David Boulton:  Let’s back up for a second. At one point in time, at least as far back as the Greeks, the alphabet was phonetic. Plato even says that ‘Once we knew the letters of the alphabet we could read.’ The suggestion being that initially reading the alphabet, this writing technology that lays underneath the development of written western civilization, was a case of seeing these letters, responding with their sounds, doing it fast and blending it together into a stream that sounded like we were talking. Code cued speech.

In the case of the English language it seems as if this code, which may have degenerated in its correspondence before it got to England, nonetheless was closer to correspondence between letters and sounds. Over a period of a thousand years or so, intermixes with this oral language, like you said in the beginning there was fifty something, some people say there was no more than forty, and some people say forty-four, but clearly there’s a lot more sounds than there are letters.

Dr. Richard Venezky:  Right, it’s dealer’s choice. It depends upon the dialect of English you analyze and the approach you take to creating a phonemic system.

David Boulton:  Dealer’s choice. Okay. So there’s this limited number of letters which originally had a close to one to one correspondence which then fused into this sound system of spoken English and then evolved into where we are today. Beginning with that point where they meet and ending with today and the stability that you’ve been able to identify with your pattern system…let’s talk about that window, how that happened and the history about that a bit.

Dr. Richard Venezky:  Let me try to give the fifty cent tour first, then we can go back if you want and elaborate on any of the pieces. The first writing of English words, which occurs sometime perhaps in the 700’s, was done by scribes who were trained in Latin. These scribes probably were from the Northern parts of England, they may have been Irish – a lot of the scribal and graphemic forms were Irish forms. But the relationship of the letters to sound for English clearly came from Latin.

Latin, like English at that time, had long and short vowels, but no way to mark the distinction.  Latin also had long and short consonants but for these a simple mechanism was adopted to distinguish the two: one doubled the consonants in writing to show a long consonant pronunciation, leaving a single letter, by default, to show a short pronunciation.

But right from the beginning English encountered problems. English, like Latin, had phonemically distinct long and short vowels; it also had guttural sounds that Latin didn’t have and it took quite a number of years to find ways to mark thoseSo right from the beginning there was a mismatch between spelling and sound.
- - - - - - -
> [SET PROBLEM 1] Print the passage of the interview on English spelling word for word, starting at "In the case" and ending at "a phonemic system.".
> [SET PROBLEM 2] Output the rows unchanged, starting at the first row and ending at the row that contains "What do you see at coordinates (1386, 639)".

(Item coordinate data)
- - - - - - -
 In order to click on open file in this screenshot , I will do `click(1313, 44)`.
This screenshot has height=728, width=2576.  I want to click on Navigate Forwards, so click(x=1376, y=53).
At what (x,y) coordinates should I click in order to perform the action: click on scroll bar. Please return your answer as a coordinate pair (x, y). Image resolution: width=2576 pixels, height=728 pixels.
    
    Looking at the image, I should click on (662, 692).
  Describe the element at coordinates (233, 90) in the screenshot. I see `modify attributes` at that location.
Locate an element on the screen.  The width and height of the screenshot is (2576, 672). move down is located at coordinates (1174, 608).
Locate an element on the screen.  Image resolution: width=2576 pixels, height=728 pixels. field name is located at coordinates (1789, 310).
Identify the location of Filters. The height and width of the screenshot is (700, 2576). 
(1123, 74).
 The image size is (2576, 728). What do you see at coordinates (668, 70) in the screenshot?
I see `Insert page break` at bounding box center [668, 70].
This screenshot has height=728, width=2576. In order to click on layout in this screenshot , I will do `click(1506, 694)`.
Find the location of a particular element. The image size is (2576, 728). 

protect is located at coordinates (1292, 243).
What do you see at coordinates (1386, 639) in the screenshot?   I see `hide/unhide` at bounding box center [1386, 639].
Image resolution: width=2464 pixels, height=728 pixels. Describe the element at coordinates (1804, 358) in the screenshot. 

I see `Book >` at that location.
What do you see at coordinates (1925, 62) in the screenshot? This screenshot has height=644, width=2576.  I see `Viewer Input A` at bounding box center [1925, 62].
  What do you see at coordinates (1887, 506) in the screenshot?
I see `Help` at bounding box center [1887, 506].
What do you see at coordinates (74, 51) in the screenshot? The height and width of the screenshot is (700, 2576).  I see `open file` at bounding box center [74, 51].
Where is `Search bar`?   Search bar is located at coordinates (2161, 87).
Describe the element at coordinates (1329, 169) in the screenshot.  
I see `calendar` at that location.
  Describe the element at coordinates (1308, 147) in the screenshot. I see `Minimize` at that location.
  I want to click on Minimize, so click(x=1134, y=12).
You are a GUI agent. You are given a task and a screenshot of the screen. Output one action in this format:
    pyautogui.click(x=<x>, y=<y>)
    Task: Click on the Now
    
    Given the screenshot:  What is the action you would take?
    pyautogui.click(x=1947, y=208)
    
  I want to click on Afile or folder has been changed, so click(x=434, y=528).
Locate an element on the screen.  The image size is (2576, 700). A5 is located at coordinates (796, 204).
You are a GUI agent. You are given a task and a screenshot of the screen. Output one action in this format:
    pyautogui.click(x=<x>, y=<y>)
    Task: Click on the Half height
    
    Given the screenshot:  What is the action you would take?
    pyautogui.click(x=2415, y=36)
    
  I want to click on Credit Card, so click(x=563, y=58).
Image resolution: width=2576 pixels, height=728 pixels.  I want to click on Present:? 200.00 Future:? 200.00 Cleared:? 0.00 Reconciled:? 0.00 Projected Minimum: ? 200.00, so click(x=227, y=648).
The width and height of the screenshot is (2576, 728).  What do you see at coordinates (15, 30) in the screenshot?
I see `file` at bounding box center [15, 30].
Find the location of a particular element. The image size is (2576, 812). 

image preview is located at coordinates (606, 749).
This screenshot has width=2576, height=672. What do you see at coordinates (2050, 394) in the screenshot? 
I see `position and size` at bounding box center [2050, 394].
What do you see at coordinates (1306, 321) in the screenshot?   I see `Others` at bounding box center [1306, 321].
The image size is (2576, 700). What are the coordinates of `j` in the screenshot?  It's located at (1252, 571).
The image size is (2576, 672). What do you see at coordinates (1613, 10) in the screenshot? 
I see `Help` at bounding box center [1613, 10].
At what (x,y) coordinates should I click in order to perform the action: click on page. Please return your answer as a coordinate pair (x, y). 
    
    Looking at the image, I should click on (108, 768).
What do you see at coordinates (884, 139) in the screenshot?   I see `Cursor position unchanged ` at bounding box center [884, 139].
- - - - - - -
> [WRITTEN REPLY 1]
In the case of the English language it seems as if this code, which may have degenerated in its correspondence before it got to England, nonetheless was closer to correspondence between letters and sounds. Over a period of a thousand years or so, intermixes with this oral language, like you said in the beginning there was fifty something, some people say there was no more than forty, and some people say forty-four, but clearly there’s a lot more sounds than there are letters.

Dr. Richard Venezky:  Right, it’s dealer’s choice. It depends upon the dialect of English you analyze and the approach you take to creating a phonemic system.

> [WRITTEN REPLY 2]
 In order to click on open file in this screenshot , I will do `click(1313, 44)`.
This screenshot has height=728, width=2576.  I want to click on Navigate Forwards, so click(x=1376, y=53).
At what (x,y) coordinates should I click in order to perform the action: click on scroll bar. Please return your answer as a coordinate pair (x, y). Image resolution: width=2576 pixels, height=728 pixels.
    
    Looking at the image, I should click on (662, 692).
  Describe the element at coordinates (233, 90) in the screenshot. I see `modify attributes` at that location.
Locate an element on the screen.  The width and height of the screenshot is (2576, 672). move down is located at coordinates (1174, 608).
Locate an element on the screen.  Image resolution: width=2576 pixels, height=728 pixels. field name is located at coordinates (1789, 310).
Identify the location of Filters. The height and width of the screenshot is (700, 2576). 
(1123, 74).
 The image size is (2576, 728). What do you see at coordinates (668, 70) in the screenshot?
I see `Insert page break` at bounding box center [668, 70].
This screenshot has height=728, width=2576. In order to click on layout in this screenshot , I will do `click(1506, 694)`.
Find the location of a particular element. The image size is (2576, 728). 

protect is located at coordinates (1292, 243).
What do you see at coordinates (1386, 639) in the screenshot?   I see `hide/unhide` at bounding box center [1386, 639].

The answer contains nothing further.